Warnings sent to customers when Azure is about to be updated
I sometimes get customers asking me about the warnings they’ll get when updates are rolled out across Azure. Well – at the bottom of this post is an example email sent to me. Notice the emphasis placed on:
- Putting multiple VMs in to availability sets
- Creating multiple instances of each role in Cloud Services
I can’t remember exactly but Igal Figlin from Microsoft did some background research in to this and found that 40% (it might be higher I can’t remember exactly – you can watch the video here) of deployments are not in availability sets. Have a read of the email below and you’ll start to realise how much risk you are putting yourself to if you don’t use multiple VMs in availability sets.
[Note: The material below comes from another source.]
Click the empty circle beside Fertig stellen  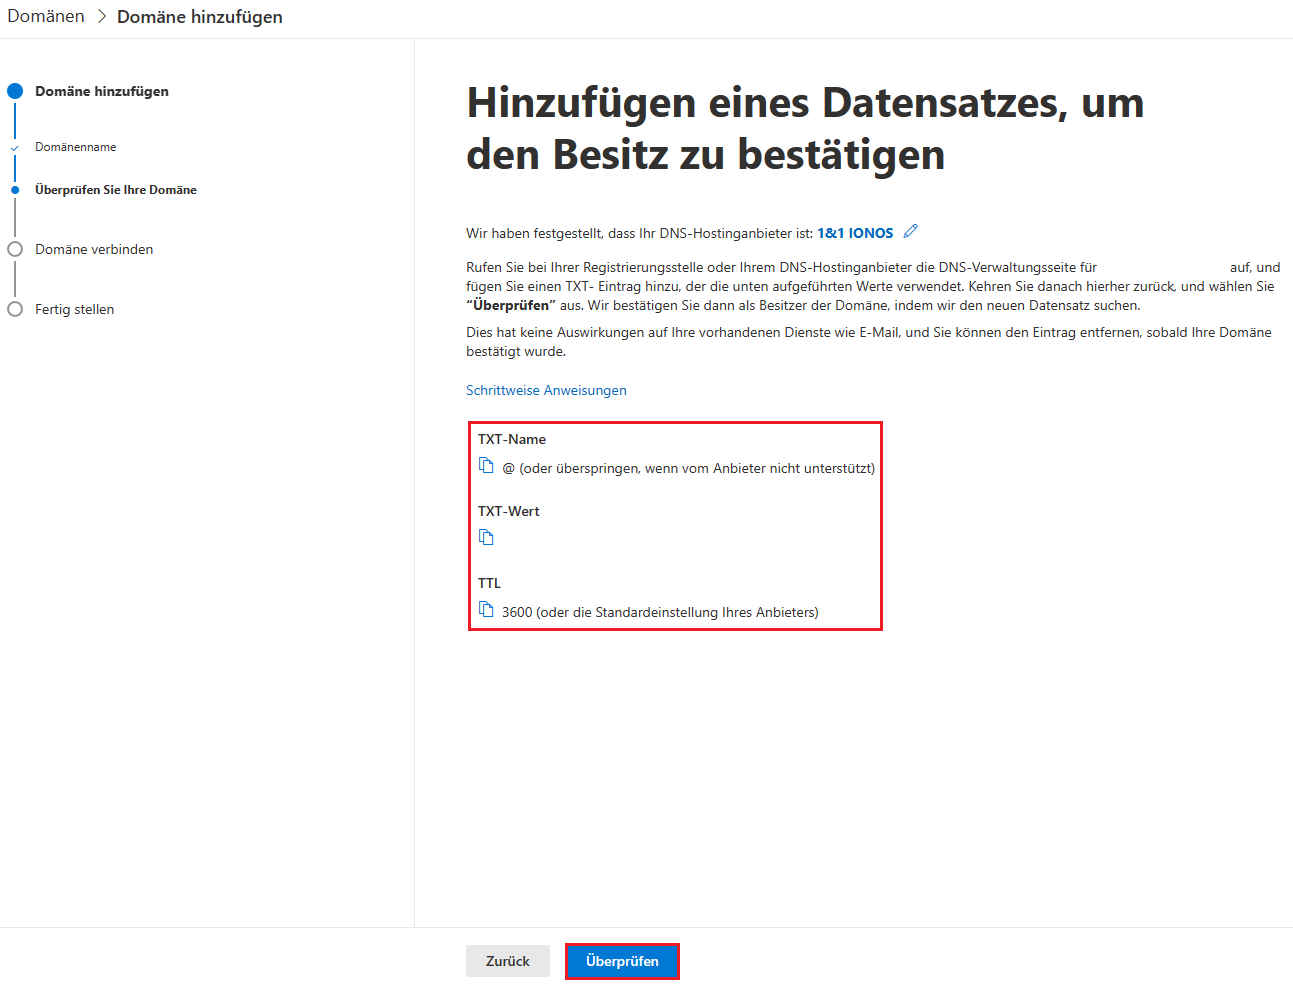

When you put VMs in to availability sets they are also distributed across up to 5 update domains. When Microsoft updates Azure, they’ll walk from one update-domain to the next. You can see what they are saying in this email – they’ll leave 30 minutes between updating each update domain. Let’s say you have 2 machines in an availability set. They’ll be spread across 2 fault domains and 2 update domains. That means if an infrastructure fault occurs (like say power or a network segment), only one of your VMs will be affected. It also means if Microsoft has to do an update, it will take one of your machines out of the configuration at a time.
If you want to be super-cautious, you could protect against the scenario that while Microsoft is walking the update domains in your availability set, you also get an infrastructure failure – that could take out a further machine. The table below shows how.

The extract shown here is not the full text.